- **DATA LISTING**
________________________________________

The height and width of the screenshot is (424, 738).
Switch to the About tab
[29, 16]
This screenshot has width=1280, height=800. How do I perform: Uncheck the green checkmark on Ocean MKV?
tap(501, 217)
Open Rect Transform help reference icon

________________________________________

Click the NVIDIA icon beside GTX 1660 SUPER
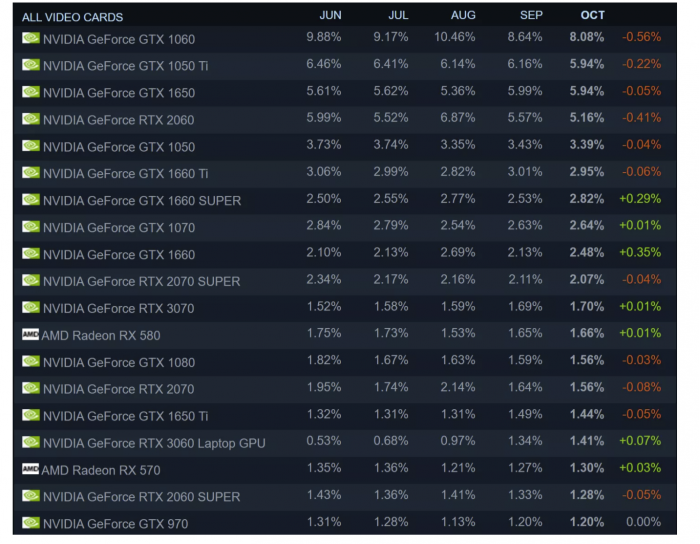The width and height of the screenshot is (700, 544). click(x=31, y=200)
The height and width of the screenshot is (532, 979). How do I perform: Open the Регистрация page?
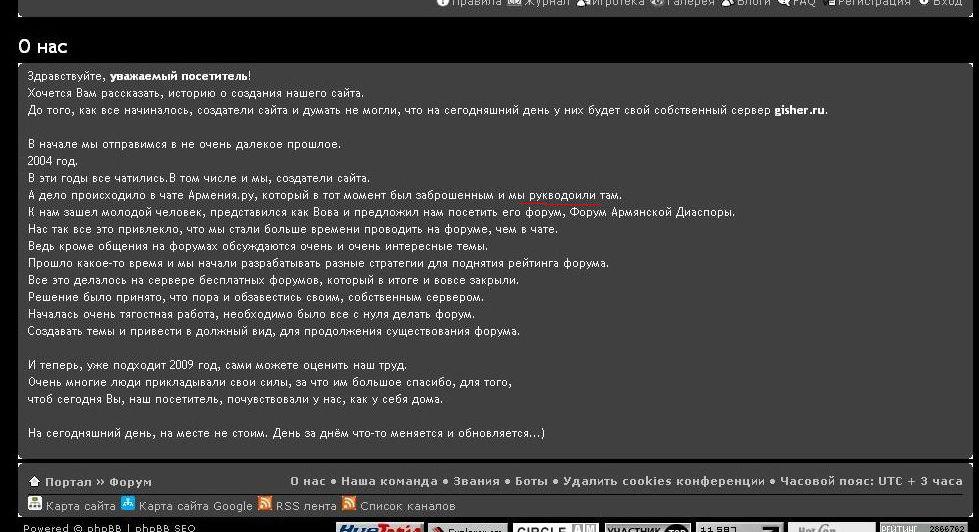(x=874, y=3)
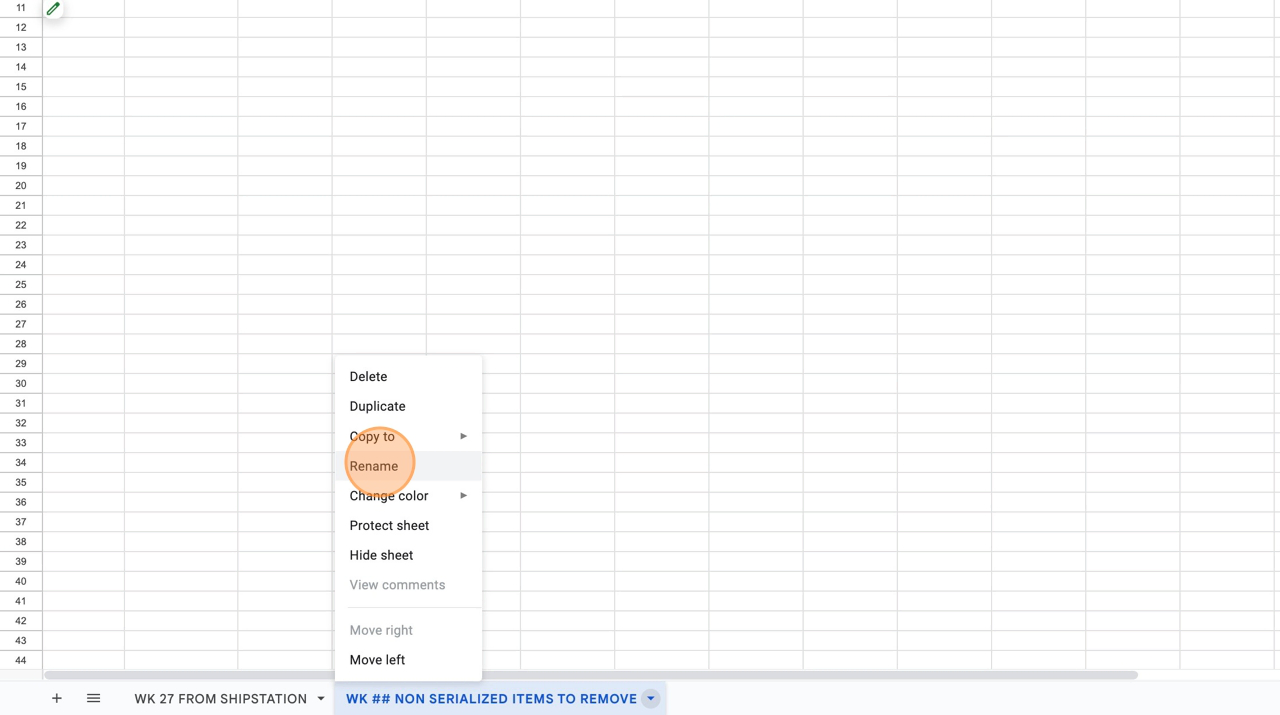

________________________________________

- **EXERCISE AIM**
In the listing above, transcribe exactly everything from the line containing "The height and width of the screenshot is (424, 738)." down to the line containing "Open Rect Transform help reference icon", including both and nothing more.

- **WRITTEN RESPONSE**
The height and width of the screenshot is (424, 738).
Switch to the About tab
[29, 16]
This screenshot has width=1280, height=800. How do I perform: Uncheck the green checkmark on Ocean MKV?
tap(501, 217)
Open Rect Transform help reference icon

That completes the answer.